▸ Required action
The full listing should be set down again precisely.

▸ Data excerpts
══════

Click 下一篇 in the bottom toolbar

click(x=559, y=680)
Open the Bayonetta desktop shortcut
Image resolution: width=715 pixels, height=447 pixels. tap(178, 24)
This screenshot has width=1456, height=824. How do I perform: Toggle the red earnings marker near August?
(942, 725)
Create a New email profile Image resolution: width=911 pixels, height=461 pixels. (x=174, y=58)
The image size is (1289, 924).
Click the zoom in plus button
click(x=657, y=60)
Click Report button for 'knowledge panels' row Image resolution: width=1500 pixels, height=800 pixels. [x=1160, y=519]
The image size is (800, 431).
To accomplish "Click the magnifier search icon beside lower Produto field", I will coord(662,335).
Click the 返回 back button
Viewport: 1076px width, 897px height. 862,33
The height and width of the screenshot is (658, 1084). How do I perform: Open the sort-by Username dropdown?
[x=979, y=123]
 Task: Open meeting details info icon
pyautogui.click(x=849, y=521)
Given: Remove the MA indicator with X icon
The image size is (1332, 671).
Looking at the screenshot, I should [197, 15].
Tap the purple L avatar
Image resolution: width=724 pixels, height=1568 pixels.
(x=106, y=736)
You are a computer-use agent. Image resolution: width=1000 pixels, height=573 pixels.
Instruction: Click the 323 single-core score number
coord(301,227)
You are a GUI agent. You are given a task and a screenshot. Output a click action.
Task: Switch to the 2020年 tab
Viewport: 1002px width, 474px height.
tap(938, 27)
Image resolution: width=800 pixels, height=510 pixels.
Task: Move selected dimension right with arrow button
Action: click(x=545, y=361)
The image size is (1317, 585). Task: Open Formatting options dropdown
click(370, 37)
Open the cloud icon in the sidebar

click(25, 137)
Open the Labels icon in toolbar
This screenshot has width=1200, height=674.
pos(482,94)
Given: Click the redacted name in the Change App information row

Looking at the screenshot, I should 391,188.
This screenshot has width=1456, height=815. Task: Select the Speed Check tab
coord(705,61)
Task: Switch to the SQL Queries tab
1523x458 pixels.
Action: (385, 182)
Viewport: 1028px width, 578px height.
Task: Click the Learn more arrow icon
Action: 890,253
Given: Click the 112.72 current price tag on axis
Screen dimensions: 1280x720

══════

▸ The answer
Click 下一篇 in the bottom toolbar

click(x=559, y=680)
Open the Bayonetta desktop shortcut
Image resolution: width=715 pixels, height=447 pixels. tap(178, 24)
This screenshot has width=1456, height=824. How do I perform: Toggle the red earnings marker near August?
(942, 725)
Create a New email profile Image resolution: width=911 pixels, height=461 pixels. (x=174, y=58)
The image size is (1289, 924).
Click the zoom in plus button
click(x=657, y=60)
Click Report button for 'knowledge panels' row Image resolution: width=1500 pixels, height=800 pixels. [x=1160, y=519]
The image size is (800, 431).
To accomplish "Click the magnifier search icon beside lower Produto field", I will coord(662,335).
Click the 返回 back button
Viewport: 1076px width, 897px height. 862,33
The height and width of the screenshot is (658, 1084). How do I perform: Open the sort-by Username dropdown?
[x=979, y=123]
 Task: Open meeting details info icon
pyautogui.click(x=849, y=521)
Given: Remove the MA indicator with X icon
The image size is (1332, 671).
Looking at the screenshot, I should [197, 15].
Tap the purple L avatar
Image resolution: width=724 pixels, height=1568 pixels.
(x=106, y=736)
You are a computer-use agent. Image resolution: width=1000 pixels, height=573 pixels.
Instruction: Click the 323 single-core score number
coord(301,227)
You are a GUI agent. You are given a task and a screenshot. Output a click action.
Task: Switch to the 2020年 tab
Viewport: 1002px width, 474px height.
tap(938, 27)
Image resolution: width=800 pixels, height=510 pixels.
Task: Move selected dimension right with arrow button
Action: click(x=545, y=361)
The image size is (1317, 585). Task: Open Formatting options dropdown
click(370, 37)
Open the cloud icon in the sidebar

click(25, 137)
Open the Labels icon in toolbar
This screenshot has width=1200, height=674.
pos(482,94)
Given: Click the redacted name in the Change App information row

Looking at the screenshot, I should 391,188.
This screenshot has width=1456, height=815. Task: Select the Speed Check tab
coord(705,61)
Task: Switch to the SQL Queries tab
1523x458 pixels.
Action: (385, 182)
Viewport: 1028px width, 578px height.
Task: Click the Learn more arrow icon
Action: 890,253
Given: Click the 112.72 current price tag on axis
Screen dimensions: 1280x720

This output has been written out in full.